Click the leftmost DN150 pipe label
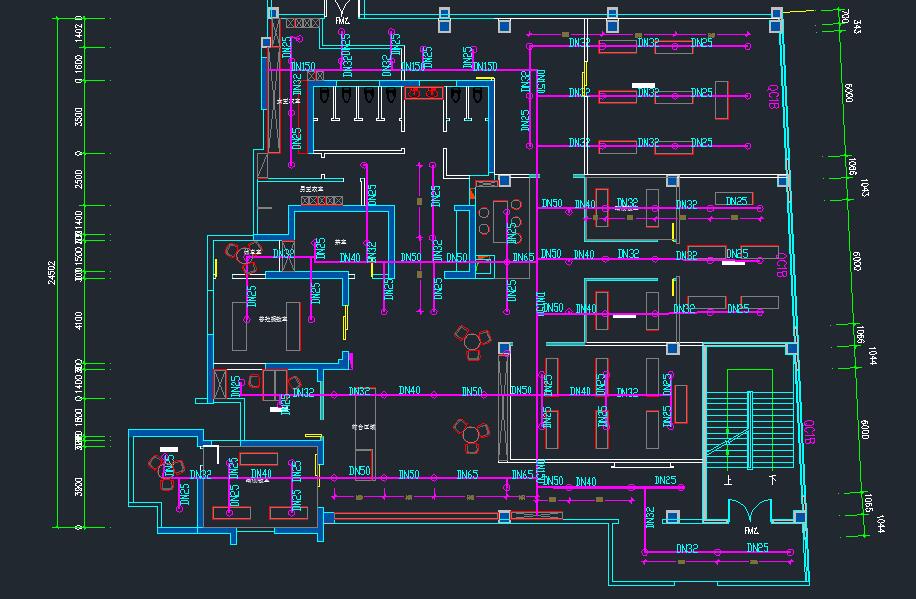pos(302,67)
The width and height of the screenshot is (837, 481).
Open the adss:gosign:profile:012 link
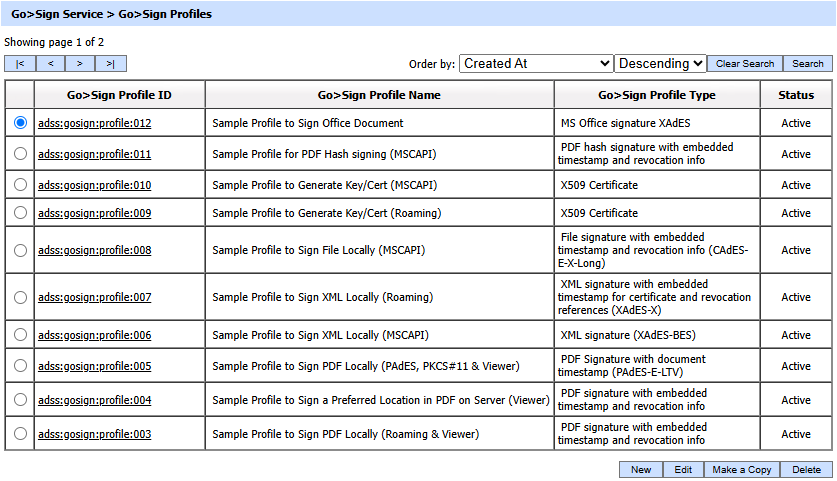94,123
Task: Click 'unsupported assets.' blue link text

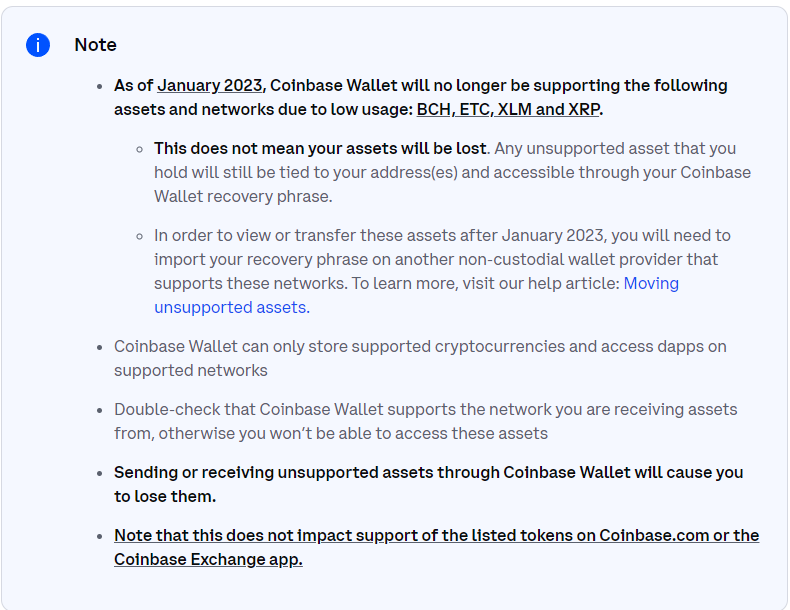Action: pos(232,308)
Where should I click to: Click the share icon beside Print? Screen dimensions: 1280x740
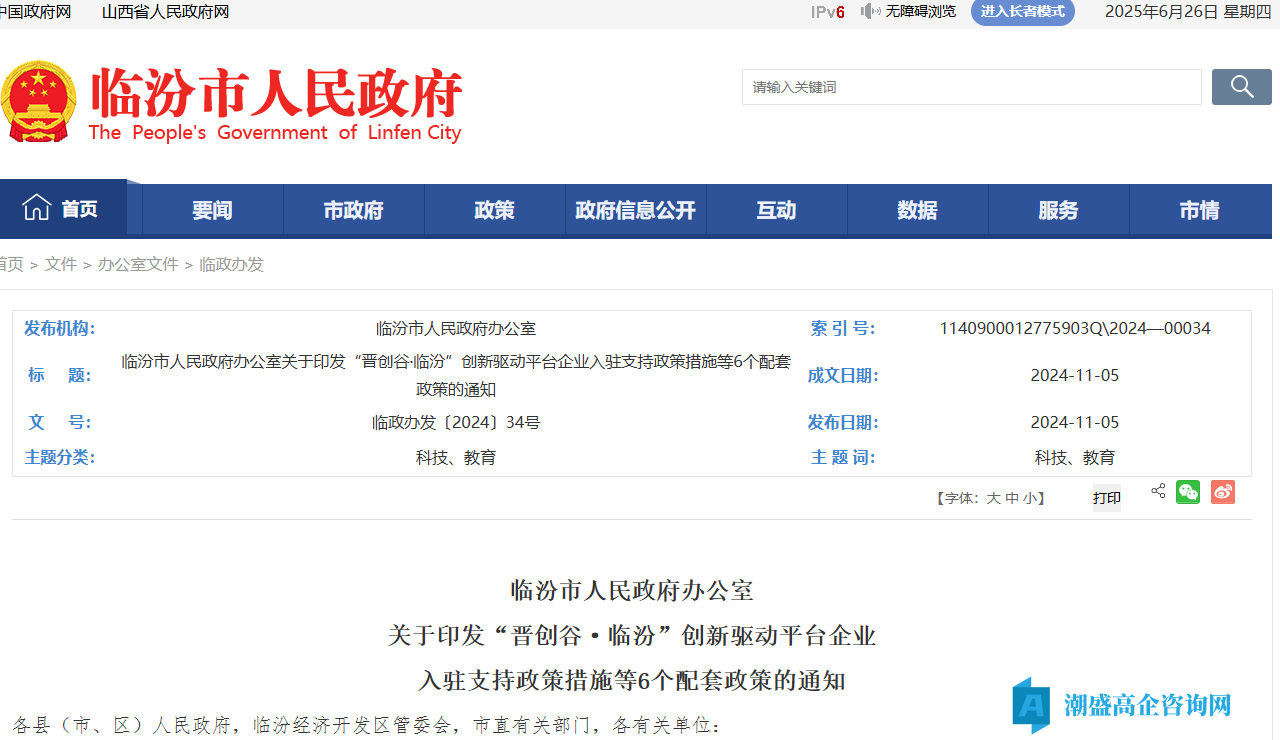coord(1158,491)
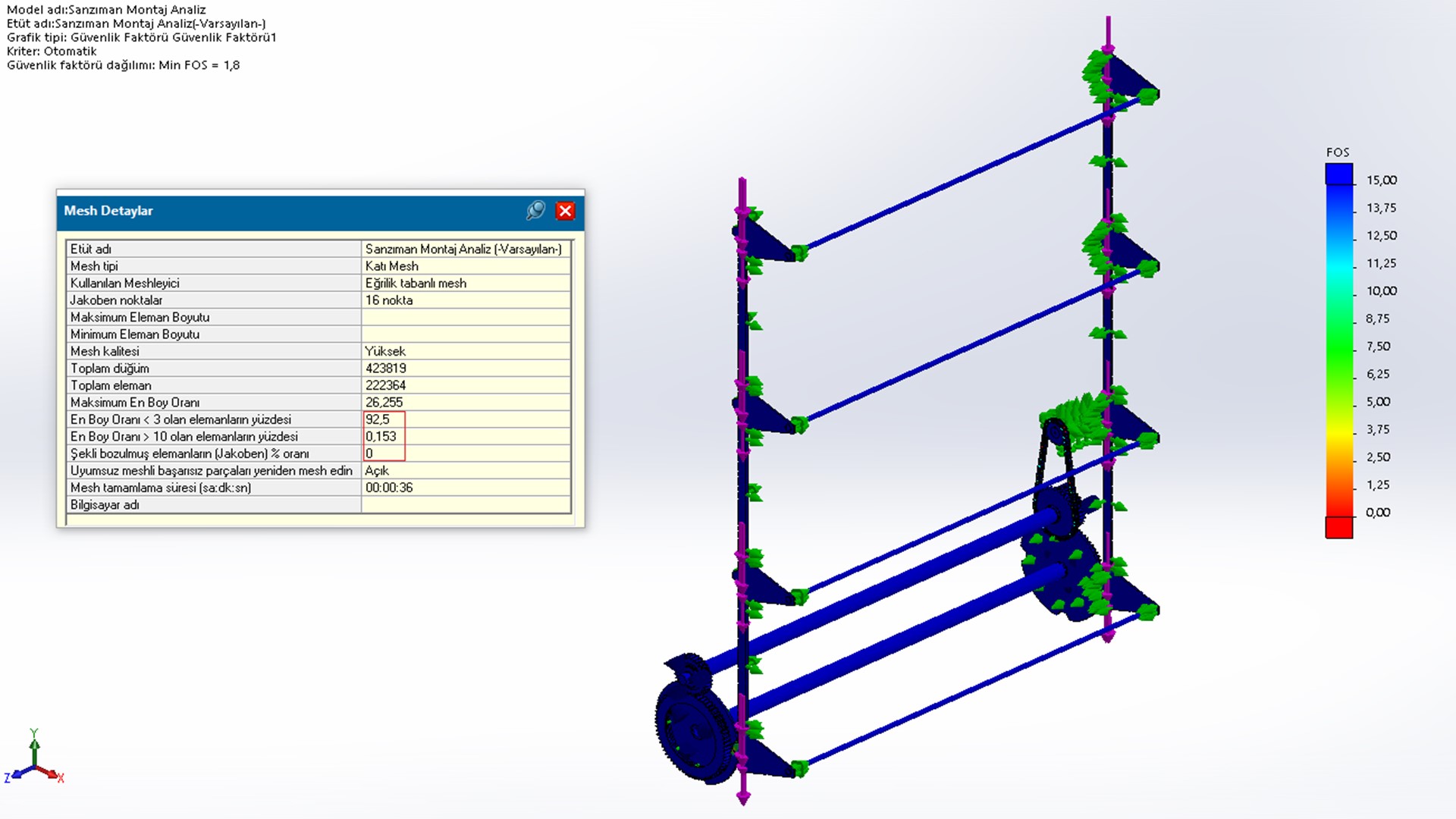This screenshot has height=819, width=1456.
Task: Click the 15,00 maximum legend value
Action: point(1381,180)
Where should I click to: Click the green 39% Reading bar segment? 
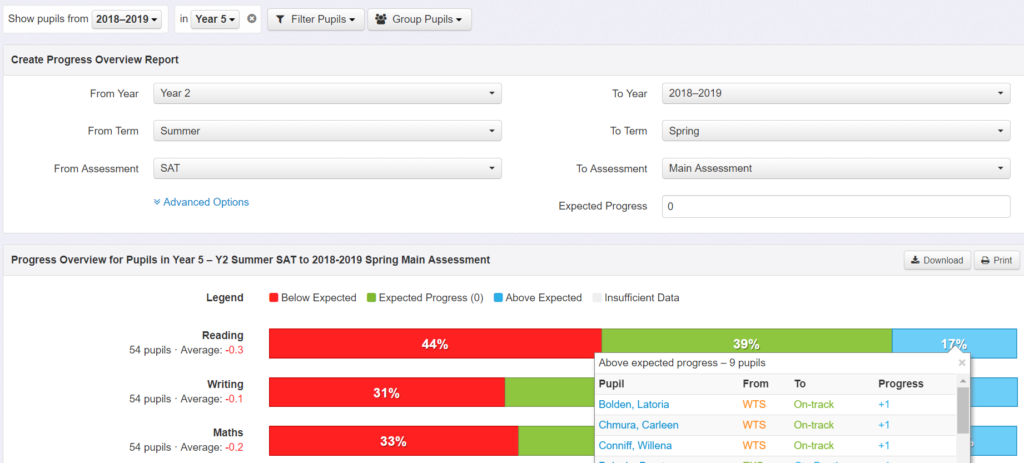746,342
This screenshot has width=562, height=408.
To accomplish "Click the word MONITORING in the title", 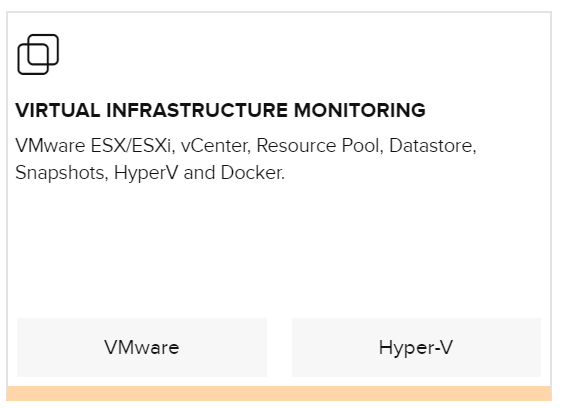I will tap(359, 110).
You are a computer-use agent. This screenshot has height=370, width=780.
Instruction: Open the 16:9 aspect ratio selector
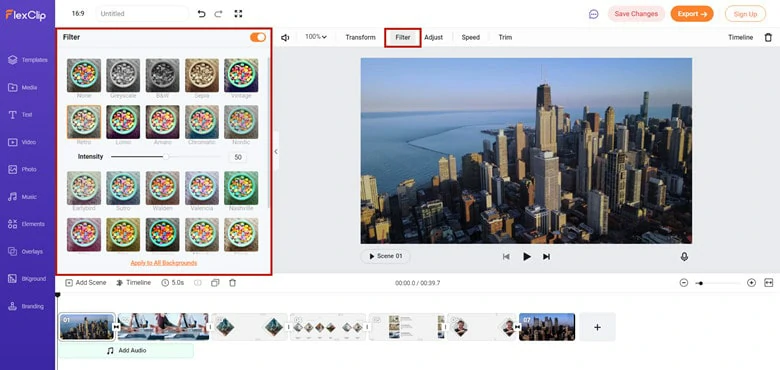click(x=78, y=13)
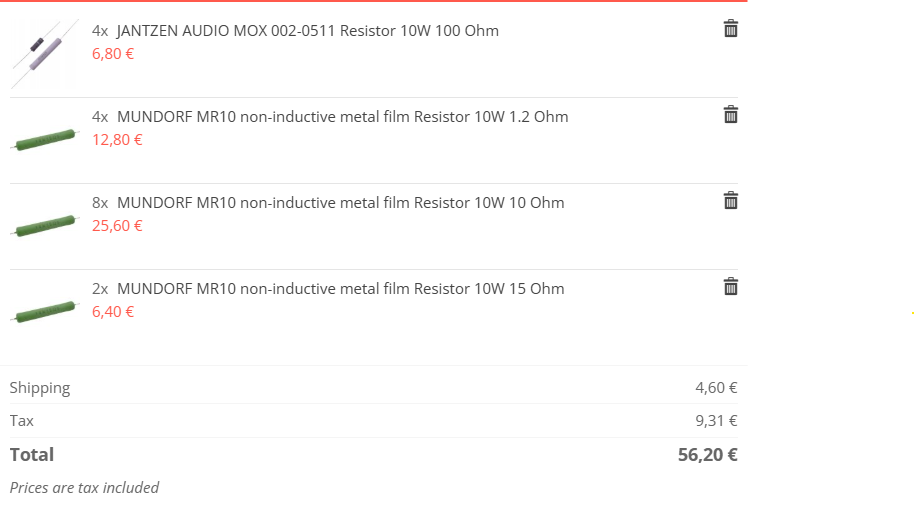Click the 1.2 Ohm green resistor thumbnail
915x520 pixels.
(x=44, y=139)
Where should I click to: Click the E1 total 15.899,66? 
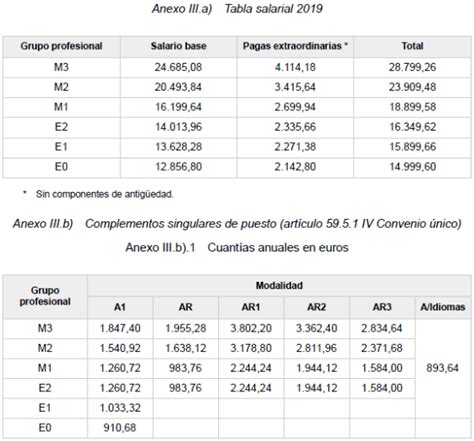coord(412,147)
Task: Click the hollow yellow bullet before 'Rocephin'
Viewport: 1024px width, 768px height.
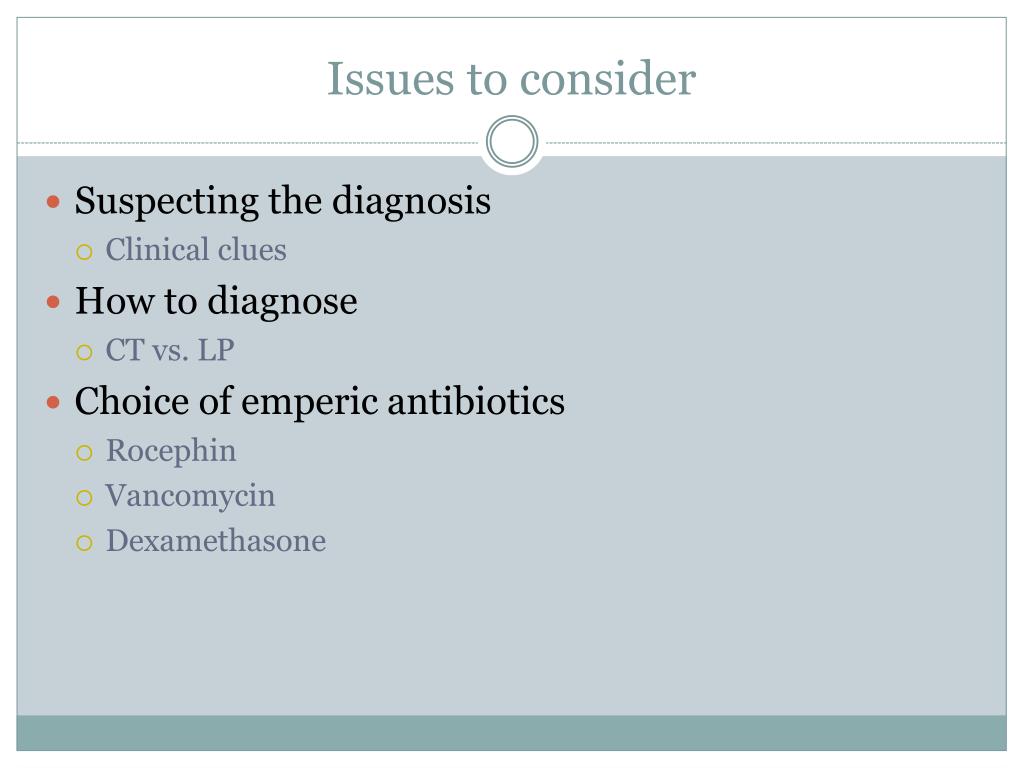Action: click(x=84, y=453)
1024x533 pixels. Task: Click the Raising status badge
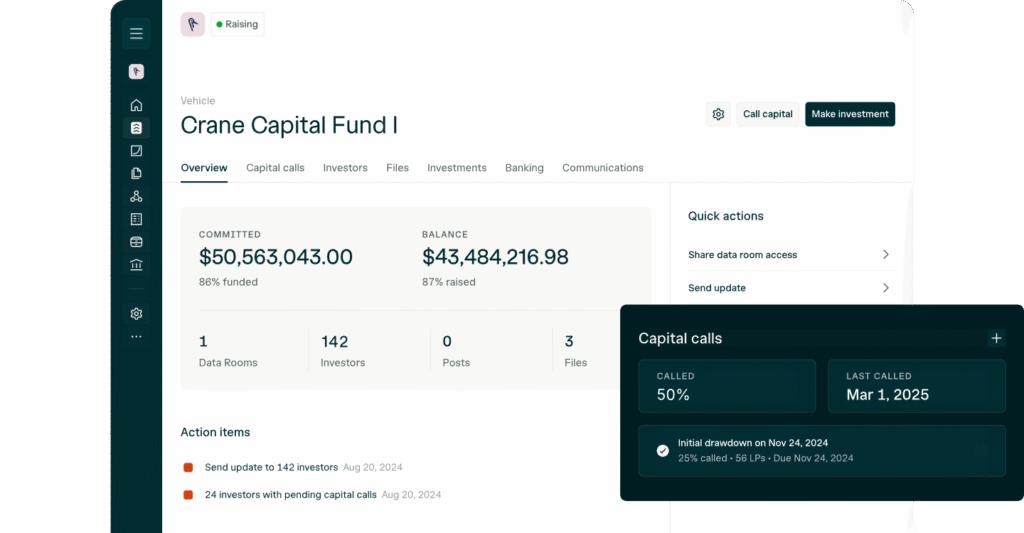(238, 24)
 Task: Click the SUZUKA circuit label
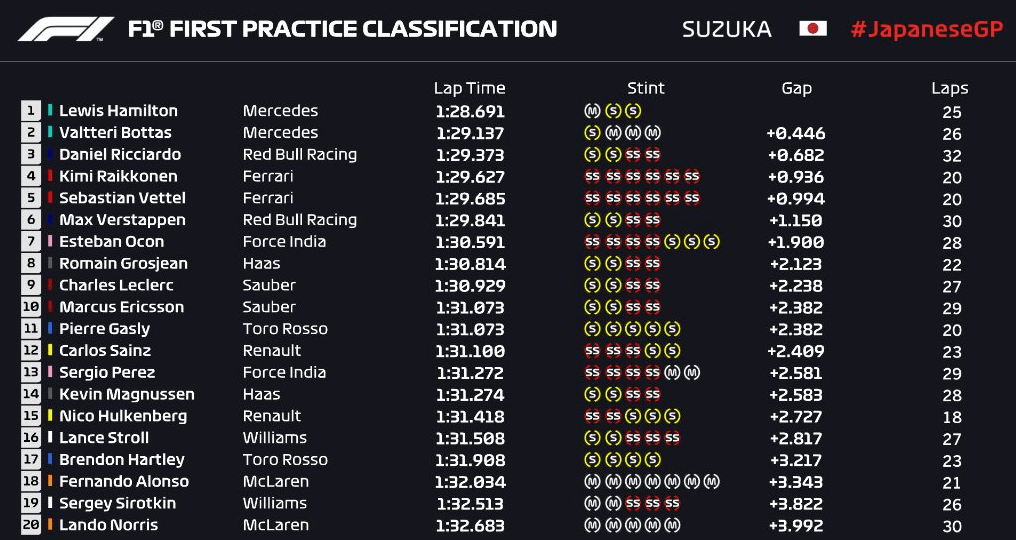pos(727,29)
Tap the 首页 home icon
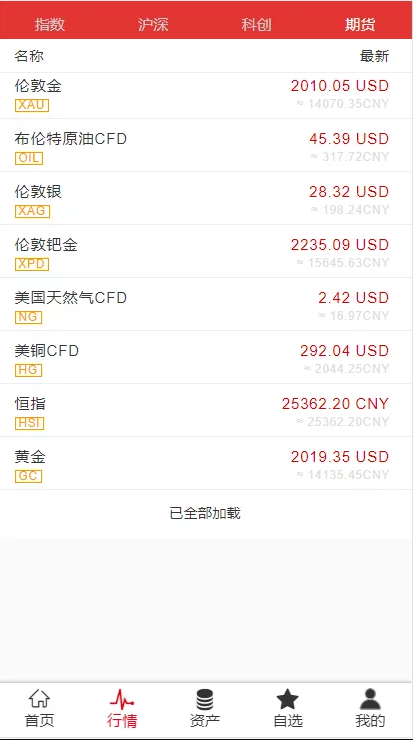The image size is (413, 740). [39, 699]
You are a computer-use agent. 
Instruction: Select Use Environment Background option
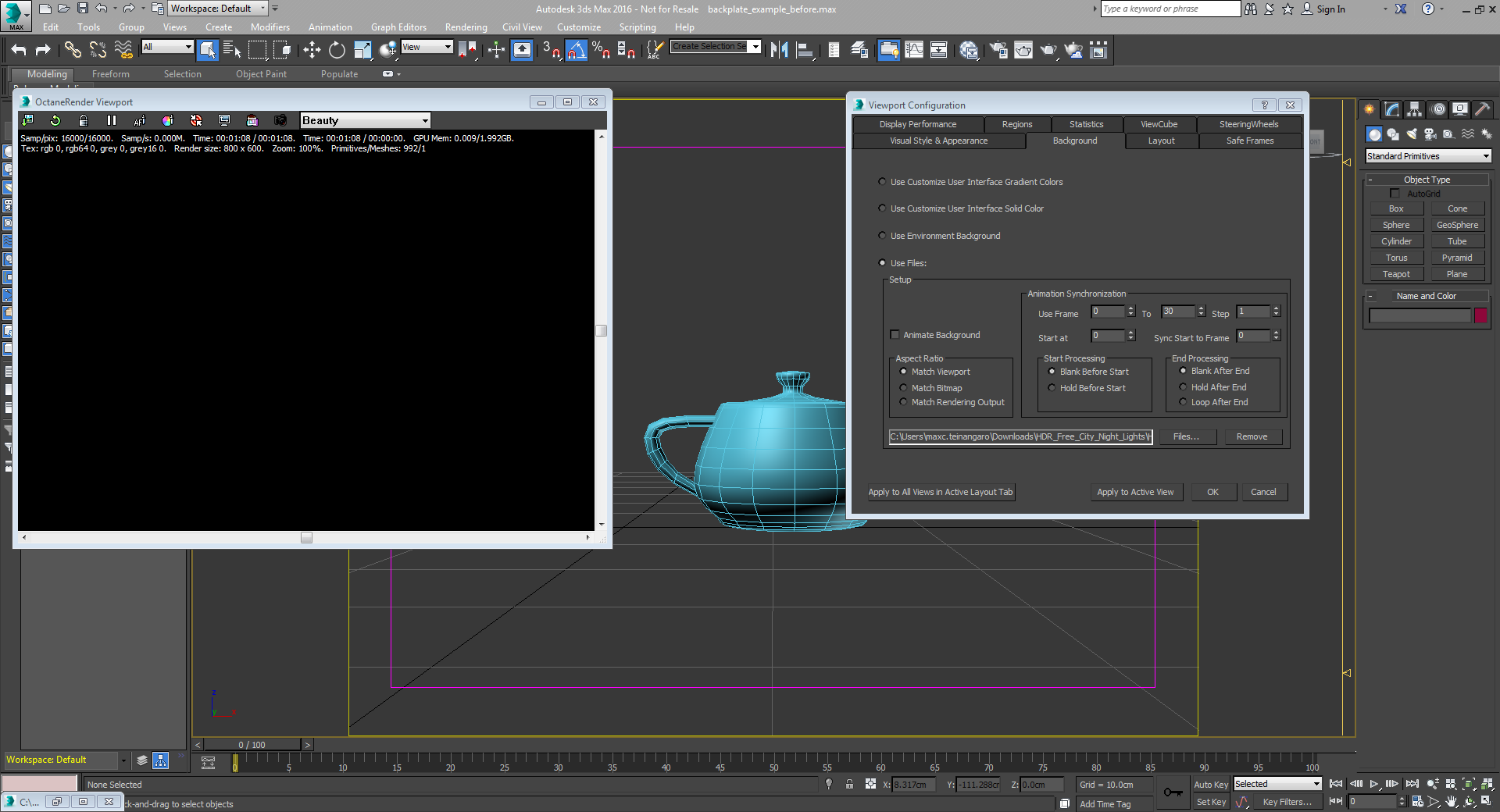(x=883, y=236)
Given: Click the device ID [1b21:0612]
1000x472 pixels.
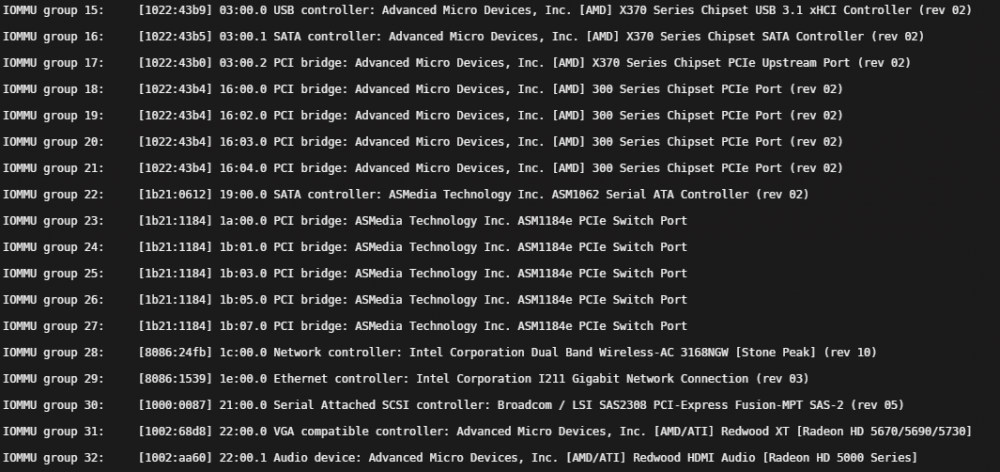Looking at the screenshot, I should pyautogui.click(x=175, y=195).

• • • • •

Can you convert the part of the records that opens with the line containing "Task: Click the hollow" and closes with the final line of the records into a JSON list of strings, one string per line and no blank lines? Keep the pictures out of the list.

Solution for this task -
[
  "Task: Click the hollow yellow bullet before 'Rocephin'",
  "Viewport: 1024px width, 768px height.",
  "Action: click(x=84, y=453)",
  "1024x533 pixels. Task: Click the Raising status badge",
  "(238, 24)",
  " Task: Click the SUZUKA circuit label",
  "pos(727,29)",
  "Tap the 首页 home icon",
  "The image size is (413, 740). [39, 699]",
  "You are a computer-use agent. ",
  "Instruction: Select Use Environment Background option",
  "(x=883, y=236)",
  "Given: Click the device ID [1b21:0612]",
  "1000x472 pixels.",
  "Looking at the screenshot, I should pyautogui.click(x=175, y=195)."
]